Documento oficial acreditativo del intento de exterminio de los gitanos en España
Pero junto a los cuerpos, también fue atacada el alma: la lengua. El romanés, que había sido el hogar oral de generaciones, se vio silenciado, perseguido, arrancado de labios y oídos.
«Nos separaron, nos silenciaron, pero no nos extinguieron».
Sin familias completas, sin espacios comunitarios, sin libertad para hablar, cantar o contar en su idioma propio, la lengua gitana comenzó a resquebrajarse. Lo que no lograron las hogueras inquisitoriales ni los edictos reales, lo comenzó a lograr el silencio impuesto por el miedo. La lengua, que es memoria viva, comenzó a apagarse. Cada palabra no dicha, cada canción no cantada, cada cuento no contado, fue una pérdida irreparable. La Gran Redada no consiguió exterminar físicamente al pueblo gitano, pero sí logró asestar un golpe profundo a su cultura, a su lengua, a su continuidad como comunidad hablante.
«Hablar romanés hoy es responder a un intento de exterminio con dignidad y memoria».
La desaparición del romanés en muchas zonas de la península no fue fruto del olvido, sino de la violencia.
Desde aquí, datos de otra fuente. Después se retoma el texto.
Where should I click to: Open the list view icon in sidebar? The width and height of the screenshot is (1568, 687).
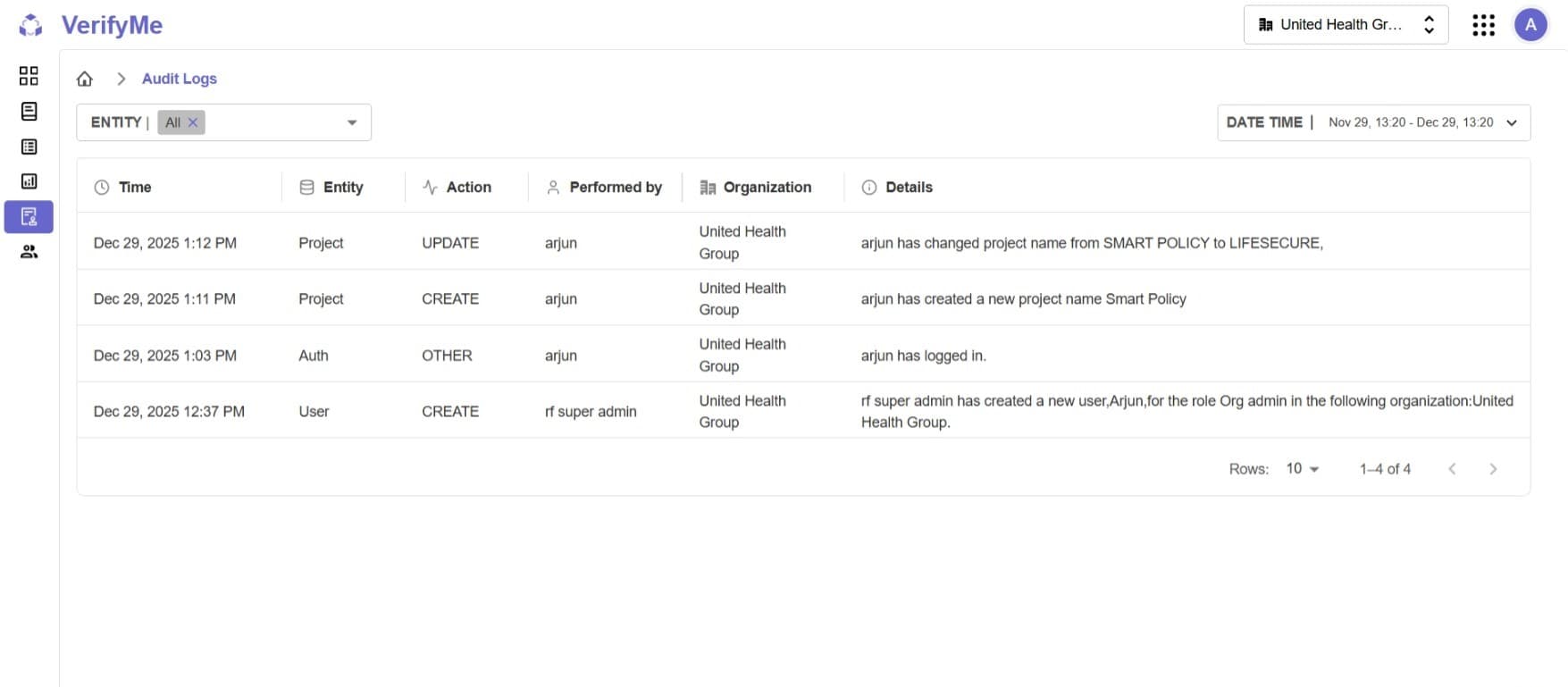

Y ese silencio aún perdura. Recuperar el romanés hoy no es solo una tarea lingüística: es una forma de justicia histórica, de devolverle la voz a quienes fueron condenados al silencio.
Gitanos suplicando, en diálogo con las autoridades, para no ser expulsados.
El 30 de julio de 1749, el Estado borbónico español activó una operación de detención masiva sin precedentes: la Prisión General de los Gitanos, conocida históricamente como la Gran Redada. Su planificación correspondió al todopoderoso ministro Zenón de Somodevilla y Bengoechea, marqués de la Ensenada, quien diseñó un dispositivo militar y judicial cuyo objetivo declarado era “acabar con los gitanos como tal nación”, según consta en la correspondencia conservada en el Archivo General de Simancas. Lejos de constituir una intervención policial ordinaria, se trató de una acción estatal orientada a la desaparición del pueblo gitano como grupo social y cultural, articulada en clave de limpieza étnica. Su impacto fue devastador: alteró de forma irreversible la demografía, la economía, la lengua y la estructura comunitaria de los gitanos peninsulares. Las consecuencias de esta operación, todavía escasamente reconocidas desde el ámbito institucional, constituyen uno de los momentos fundacionales del antigitanismo estructural moderno.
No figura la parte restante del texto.